_Page_:
Refugees have been in the news a lot lately. Between the millions of refugees fleeing Syria and continued Islamic State terrorist attacks, many governments have reevaluated their refugee regulations. Here is a rundown of how the refugee process works in the United States, and how a refugee moves from their home country to their new home in Louisiana.

According to U.S. Citizenship and Immigration Services, a person must satisfy certain criteria to be admitted to the United States as a refugee. One of the most defining characteristics of a refugee as opposed to anyone else who wants to come to the US is that they must demonstrate that they have been persecuted or that they are likely to be persecuted based on, "race, religion, nationality, political opinion, or membership in a particular social group." A refugee can only be admitted to the United States if they have not been resettled somewhere else, and if they have never taken part in the persecution of another group of people.

Refugees who have been determined by USCIS to be eligible to be resettled in the United States as a refugee are given a loan to pay for travel to the United States. The American Immigration Council explains that refugees must start making payments on this loan after 6 months of arriving in the US. The resettlement process is a collaboration between the US government and volunteer agencies. Volunteer agencies who work with refugees will determine where they should be resettled. Agencies attempt to place refugees in cities or states where they have relatives. Volunteer agencies provide everything refugees need for the first 90 days in the United States, including housing, food, and clothing. They also provide job counseling to help refugees become employed within 6 months.

After a refugee has been in the US for a year, they can apply to become a legal permanent resident of the United States. After 5 years, a refugee can apply to become a naturalized citizen.

_Given information_:
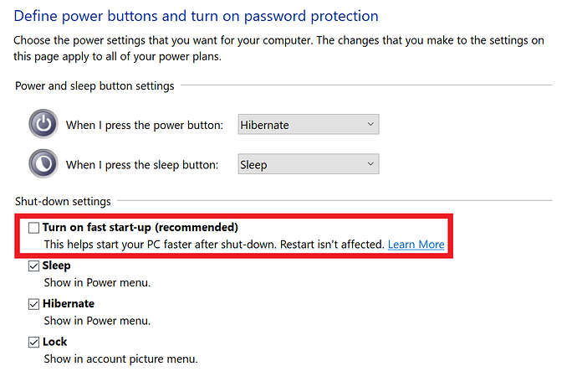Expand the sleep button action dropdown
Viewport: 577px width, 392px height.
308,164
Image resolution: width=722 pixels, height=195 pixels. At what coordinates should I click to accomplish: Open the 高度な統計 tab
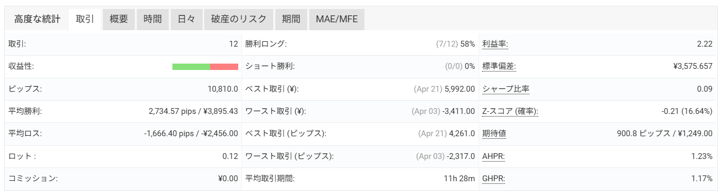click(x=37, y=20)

---

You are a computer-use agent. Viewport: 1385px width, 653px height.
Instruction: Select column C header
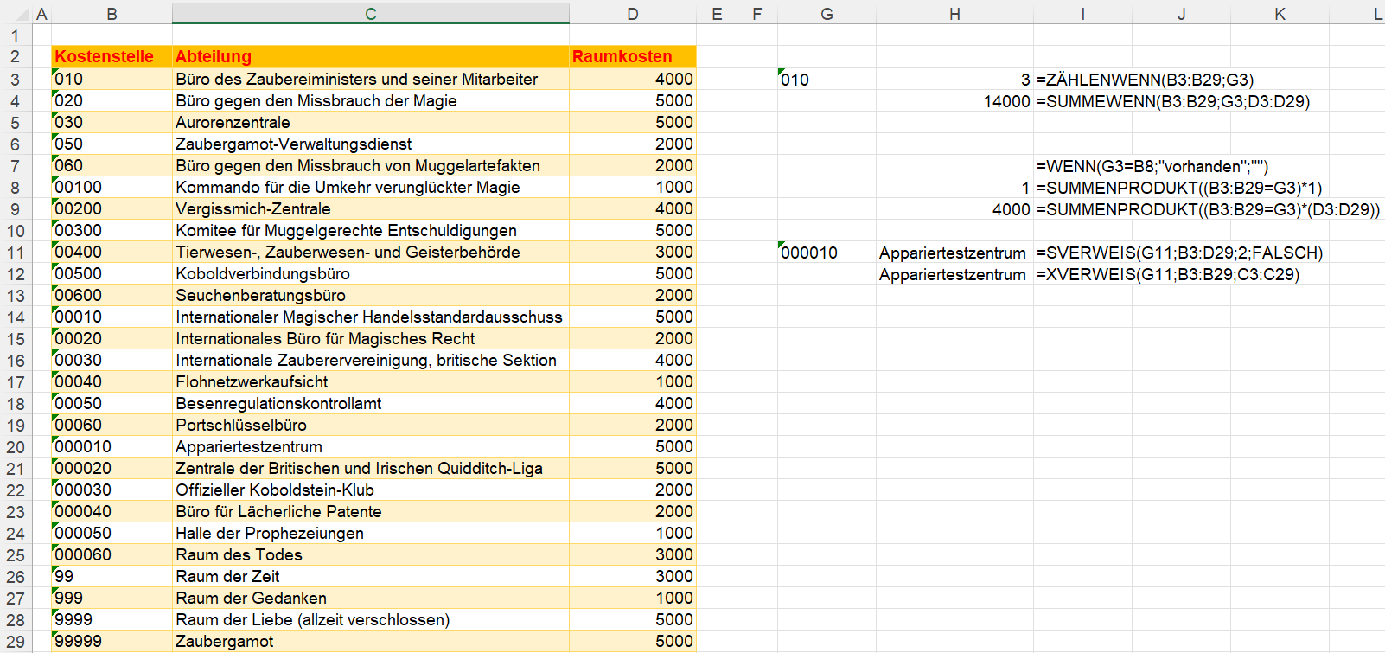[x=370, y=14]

* * *

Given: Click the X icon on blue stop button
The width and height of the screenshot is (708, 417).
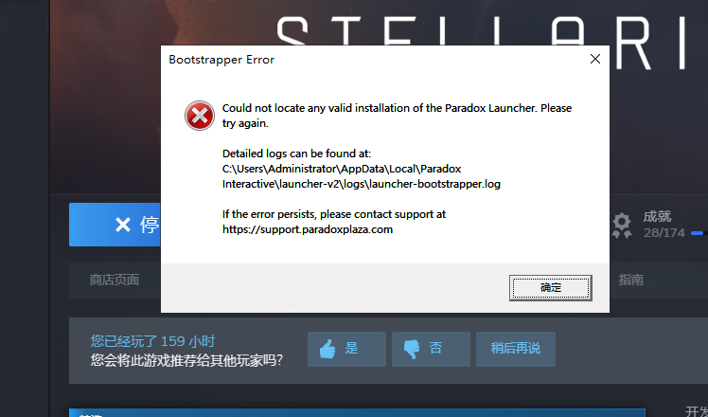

_Task A_:
How would you summarize the refugee resettlement text in two sentences?
_Task B_:
Which grounds of persecution does the refugee resettlement text name as qualifying someone for refugee status?
_Task C_:
Reproduce the part of the refugee resettlement text between "According to U.S." and "group of people.", inclusive.
Work from the refugee resettlement text alone, not from the entries.

_Answer A_:
To be admitted to the United States as a refugee, a person must show persecution or likely persecution based on race, religion, nationality, political opinion, or membership in a particular social group, must not have been resettled elsewhere, and must never have persecuted others. Eligible refugees receive a travel loan and 90 days of support from volunteer agencies that decide where they are resettled, and they can apply for permanent residency after one year and for citizenship after five.

_Answer B_:
- Race
- Religion
- Nationality
- Political opinion
- Membership in a particular social group

_Answer C_:
According to U.S. Citizenship and Immigration Services, a person must satisfy certain criteria to be admitted to the United States as a refugee. One of the most defining characteristics of a refugee as opposed to anyone else who wants to come to the US is that they must demonstrate that they have been persecuted or that they are likely to be persecuted based on, "race, religion, nationality, political opinion, or membership in a particular social group." A refugee can only be admitted to the United States if they have not been resettled somewhere else, and if they have never taken part in the persecution of another group of people.